Single by the Who
- B-side: "When I Was a Boy" (John Entwistle)
- Released: 15 October 1971 (UK)
- Recorded: 1971
- Genre: Folk rock; power pop;
- Length: 3:57
- Label: Track; Polydor;
- Songwriter: Pete Townshend
- Producer: The Who

The Who singles chronology
| "Won't Get Fooled Again" (1971) | "Let's See Action" (1971) | "Baba O'Riley" (1971) |

Official audio
- "Let's See Action" on YouTube

= Let's See Action =

"Let's See Action" is a song written and composed by Pete Townshend and recorded by the English rock band the Who. It was released as a single in the UK on 15 October 1971 and peaked at No. 16 on the UK singles chart.

== Song notes ==
The song is the first of three non-album singles by the Who, that were intended for the aborted Lifehouse project. Pete Townshend's demo version, which appears on his debut solo studio album Who Came First (1972) as "Nothing Is Everything (Let's See Action)", is longer than the version on the single and contains the additional lines, "Rumor has it minds are open. Then rumors fill them up with lies." The band's bassist, John Entwistle, said that the track was Pete Townshend "Trying to talk to the kids in general." According to the Who's biographer John Atkins, the song takes ideas from the teachings of Meher Baba, encompassing "Soul searching and the utilization of positive impulses from within."

------

--- PROBLEMS TO WORK ON ---
1. Output the "Let's See Action" text verbatim, from "Official audio" up to and including "UK singles chart.".
2. According to the "Let's See Action" text, what position did the single reach on the UK singles chart?
3. Supply the next part of the text on the Who's song "Let's See Action," picking up after its final sentence.

--- GIVEN RECORDS ---
------

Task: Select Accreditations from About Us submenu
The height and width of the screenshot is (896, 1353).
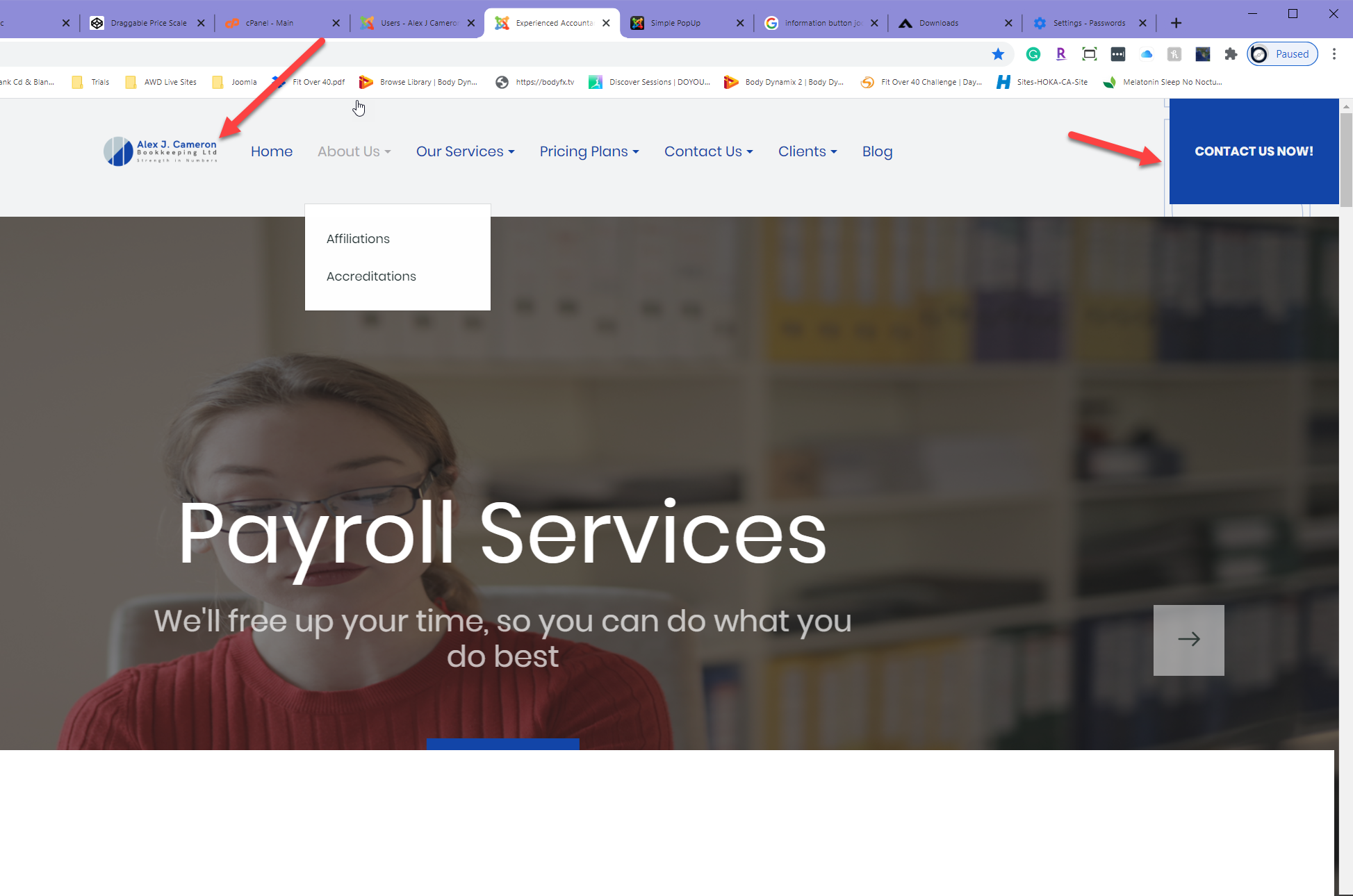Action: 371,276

------

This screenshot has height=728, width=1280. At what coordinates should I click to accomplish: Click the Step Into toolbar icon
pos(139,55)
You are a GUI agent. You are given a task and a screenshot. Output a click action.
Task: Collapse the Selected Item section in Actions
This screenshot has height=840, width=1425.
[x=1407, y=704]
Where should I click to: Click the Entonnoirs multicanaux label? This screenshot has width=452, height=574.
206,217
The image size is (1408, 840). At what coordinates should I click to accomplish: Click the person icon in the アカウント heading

------

--- RESPONSES PER TASK ---
1.
Official audio
- "Let's See Action" on YouTube

= Let's See Action =

"Let's See Action" is a song written and composed by Pete Townshend and recorded by the English rock band the Who. It was released as a single in the UK on 15 October 1971 and peaked at No. 16 on the UK singles chart.

2. It peaked at No. 16.

3.
== B-side ==
The B-side of the single was "When I Was a Boy", which was written and sung by John Entwistle. According to John Atkins, this song is a lament about lost childhood and coping with adulthood that follows.

== Charts and releases ==
The single was released in the UK on 15 October 1971. It reached No. 16 on the UK singles chart. "Let's See Action" was also released as a single in several other countries, but not in the US, where it remained unreleased until its inclusion on the double compilation album Hooligans (1981).
"Let's See Action" was also remixed by Jon Astley and Andy Macpherson for the Thirty Years of Maximum R&B box set in 1994. "When I Was a Boy" was released on CD on Polydor's Rarities Volume I & Volume II (1983), and MCA's Who's Missing (1985). "Let's See Action" has since been included on the compilation albums My Generation: The Very Best of The Who (1996) and The Who Hits 50! (2014). A 5:11-length "unedited original mix" appears on the fifth disc of the Who's Next: Life House Super Deluxe edition released in 2023.

== Live performances ==
"Let's See Action" was performed at the Royal Albert Hall in 2000 with Eddie Vedder sharing lead vocals with Roger Daltrey. This performance later appeared on the live album Live at the Royal Albert Hall (2003).

== Personnel ==
The Who
- Roger Daltrey – lead vocals (verses)
- Pete Townshend – guitar, synthesiser, lead vocals (bridge)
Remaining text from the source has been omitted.